Thomas Fuller


Quick Info

Born
1710
West Africa
Died
December 1790
Alexandria, Virginia, USA

Summary
Thomas Fuller was an African-born slave in America who was a prodigious mental calculator.

Biography

Little is known of Thomas Fuller. Fauvel and Paulus [1] write:-
Thomas Fuller was an African, shipped to America as a slave in 1724. He had remarkable powers of calculation, and late in his life was discovered by antislavery campaigners who used him as a demonstration that blacks are not mentally inferior to whites.
The place of his birth appears to have been between present day Liberia and Benin. Known as Negro Tom, we know that he was described as a very black man and also we know that he lived in Virginia after being brought to the United States as a slave. Certainly late in his life he was the property of Elixabeth Coxe of Alexandria. Scripture writes in [4]:-
Thomas Fuller, known as the Virginia Calculator, was stolen from his native Africa at the age of fourteen and sold to a planter. When he was about seventy years old, two gentlemen, natives of Pennsylvania, viz., William Hartshorne and Samuel Coates, men of probity and respectable characters, having heard, in travelling through the neighbourhood in which the slave lived, of his extraordinary powers in arithmetic, sent for him and had their curiosity sufficiently gratified by the answers which he gave to the following questions: First, Upon being asked how many seconds there were in a year and a half, he answered in about two minutes, 47 304 000. Second: On being asked how many seconds a man has lived who is 70 years, 17 days and 12 hours old, he answered in a minute and a half 2 210 500 800. One of the gentlemen who employed himself with his pen in making these calculations told him he was wrong, and the sum was not so great as he had said - upon which the old man hastily replied: stop, master, you forget the leap year. On adding the amount of the seconds of the leap years the amount of the whole in both their sums agreed exactly.

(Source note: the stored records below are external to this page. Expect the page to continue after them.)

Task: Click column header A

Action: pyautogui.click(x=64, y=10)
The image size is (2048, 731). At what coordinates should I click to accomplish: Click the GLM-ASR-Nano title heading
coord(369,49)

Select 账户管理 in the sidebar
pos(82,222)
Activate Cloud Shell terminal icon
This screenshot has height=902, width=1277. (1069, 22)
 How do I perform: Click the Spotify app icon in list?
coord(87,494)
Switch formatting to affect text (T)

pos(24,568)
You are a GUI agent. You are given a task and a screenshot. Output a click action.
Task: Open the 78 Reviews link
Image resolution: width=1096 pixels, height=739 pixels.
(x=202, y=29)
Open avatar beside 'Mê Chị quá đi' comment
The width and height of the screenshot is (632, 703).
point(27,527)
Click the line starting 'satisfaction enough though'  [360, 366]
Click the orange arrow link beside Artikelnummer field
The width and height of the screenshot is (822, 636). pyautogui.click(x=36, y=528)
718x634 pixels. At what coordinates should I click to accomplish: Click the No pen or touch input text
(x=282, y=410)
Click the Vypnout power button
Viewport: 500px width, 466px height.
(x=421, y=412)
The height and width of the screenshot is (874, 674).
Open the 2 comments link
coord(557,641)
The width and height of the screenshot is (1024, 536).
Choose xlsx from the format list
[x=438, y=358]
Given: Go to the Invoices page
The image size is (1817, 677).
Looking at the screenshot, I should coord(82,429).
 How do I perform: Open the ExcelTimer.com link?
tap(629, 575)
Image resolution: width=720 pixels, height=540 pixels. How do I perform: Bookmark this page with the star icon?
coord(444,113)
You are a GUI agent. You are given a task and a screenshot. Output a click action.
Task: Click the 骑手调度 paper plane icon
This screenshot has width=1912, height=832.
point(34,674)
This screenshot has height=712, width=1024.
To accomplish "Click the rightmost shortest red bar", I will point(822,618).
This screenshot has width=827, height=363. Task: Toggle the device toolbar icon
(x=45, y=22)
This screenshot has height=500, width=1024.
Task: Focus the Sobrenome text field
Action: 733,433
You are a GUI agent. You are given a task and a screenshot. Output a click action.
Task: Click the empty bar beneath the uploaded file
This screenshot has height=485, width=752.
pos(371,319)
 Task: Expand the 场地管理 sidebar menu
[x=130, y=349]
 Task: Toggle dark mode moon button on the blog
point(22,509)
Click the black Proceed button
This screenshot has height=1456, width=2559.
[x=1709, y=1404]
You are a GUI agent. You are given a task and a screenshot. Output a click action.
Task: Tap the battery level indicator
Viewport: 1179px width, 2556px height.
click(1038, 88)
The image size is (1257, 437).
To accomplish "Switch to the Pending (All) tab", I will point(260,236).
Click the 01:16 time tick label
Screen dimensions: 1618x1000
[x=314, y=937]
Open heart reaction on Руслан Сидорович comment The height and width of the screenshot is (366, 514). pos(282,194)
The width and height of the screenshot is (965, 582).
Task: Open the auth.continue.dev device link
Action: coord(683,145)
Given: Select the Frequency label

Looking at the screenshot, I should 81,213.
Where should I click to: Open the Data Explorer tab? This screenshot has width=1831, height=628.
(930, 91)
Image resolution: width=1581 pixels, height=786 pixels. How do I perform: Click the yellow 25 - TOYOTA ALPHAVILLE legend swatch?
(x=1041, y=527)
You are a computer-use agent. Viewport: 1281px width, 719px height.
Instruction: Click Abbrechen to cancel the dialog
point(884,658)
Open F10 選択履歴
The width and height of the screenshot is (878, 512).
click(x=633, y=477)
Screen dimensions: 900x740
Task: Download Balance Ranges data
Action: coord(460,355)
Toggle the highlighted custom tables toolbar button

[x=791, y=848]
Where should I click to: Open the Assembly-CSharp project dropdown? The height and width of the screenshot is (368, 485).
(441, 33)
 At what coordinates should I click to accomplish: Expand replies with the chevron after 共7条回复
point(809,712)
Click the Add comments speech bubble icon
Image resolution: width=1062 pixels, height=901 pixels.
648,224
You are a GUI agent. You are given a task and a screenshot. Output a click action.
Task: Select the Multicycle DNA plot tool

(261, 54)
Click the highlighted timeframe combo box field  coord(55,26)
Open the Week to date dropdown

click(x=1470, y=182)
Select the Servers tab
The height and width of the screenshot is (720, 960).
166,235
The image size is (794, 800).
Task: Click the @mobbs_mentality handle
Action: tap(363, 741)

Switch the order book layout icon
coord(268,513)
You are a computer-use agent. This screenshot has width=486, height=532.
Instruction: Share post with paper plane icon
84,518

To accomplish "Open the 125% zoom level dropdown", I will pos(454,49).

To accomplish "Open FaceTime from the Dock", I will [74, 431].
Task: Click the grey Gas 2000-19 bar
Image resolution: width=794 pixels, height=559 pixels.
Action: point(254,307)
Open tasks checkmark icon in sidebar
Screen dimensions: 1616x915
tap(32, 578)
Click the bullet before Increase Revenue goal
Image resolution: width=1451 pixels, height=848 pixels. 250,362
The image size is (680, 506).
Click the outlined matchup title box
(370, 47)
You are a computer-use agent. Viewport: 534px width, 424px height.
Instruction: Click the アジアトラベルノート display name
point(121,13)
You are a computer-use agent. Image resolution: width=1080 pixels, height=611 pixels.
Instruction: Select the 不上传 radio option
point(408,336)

Another question was asked and satisfactorily answered. Before two other gentlemen he gave the amount of nine figures multiplied by nine. ... In 1790 he died at the age of 80 years, having never learned to read or write, in spite of his extraordinary power of calculation.
Present day thinking is that Fuller learnt to calculate in Africa before he was brought to the United States as a slave. Supporting evidence for this comes from a passage written by Thomas Clarkson in 1788 describing the purchase of African slaves:-
It is astonishing with what facility the African brokers reckon up the exchange of European goods for slaves. One of these brokers has ten slaves to sell , and for each of these he demands ten different articles. He reduces them immediately by the head to bars, coppers, ounces... and immediately strikes the balance. The European, on the other hand, takes his pen, and with great deliberation, and with all the advantage of arithmetic and letters, begin to estimate also. He is so unfortunate, as to make a mistake: but he no sooner errs, than he is detected by this man of inferior capacity, whom he can neither deceive in the name or quality of his goods, nor in the balance of his account.
Despite Fuller's calculating abilities he was never taught to read or write and again this is evidence that he did not learn to calculate while in the United States. When someone who had witnessed his calculating abilities remarked that it was a pity he had not been educated, Fuller replied (see [3]):-
It is best I got no learning; for many learned men be great fools.

References (show)

  1. J Fauvel and P Paulus, African slave and calculating prodigy: bicentenary of the death of Thomas Fuller, Historia Math. 17 (2) (1990), 141-151.
    https://core.ac.uk/reader/82536820
  2. F D Mitchell, Mathematical prodigies, American Journal of Psychology 18 (1907), 62.
  3. W F Mugleston, Thomas Fuller, American National Biography 8 (Oxford, 1999), 566.
  4. E W Scripture, Arithmetical prodigies, American Journal of Psychology 6 (1891), 1-59.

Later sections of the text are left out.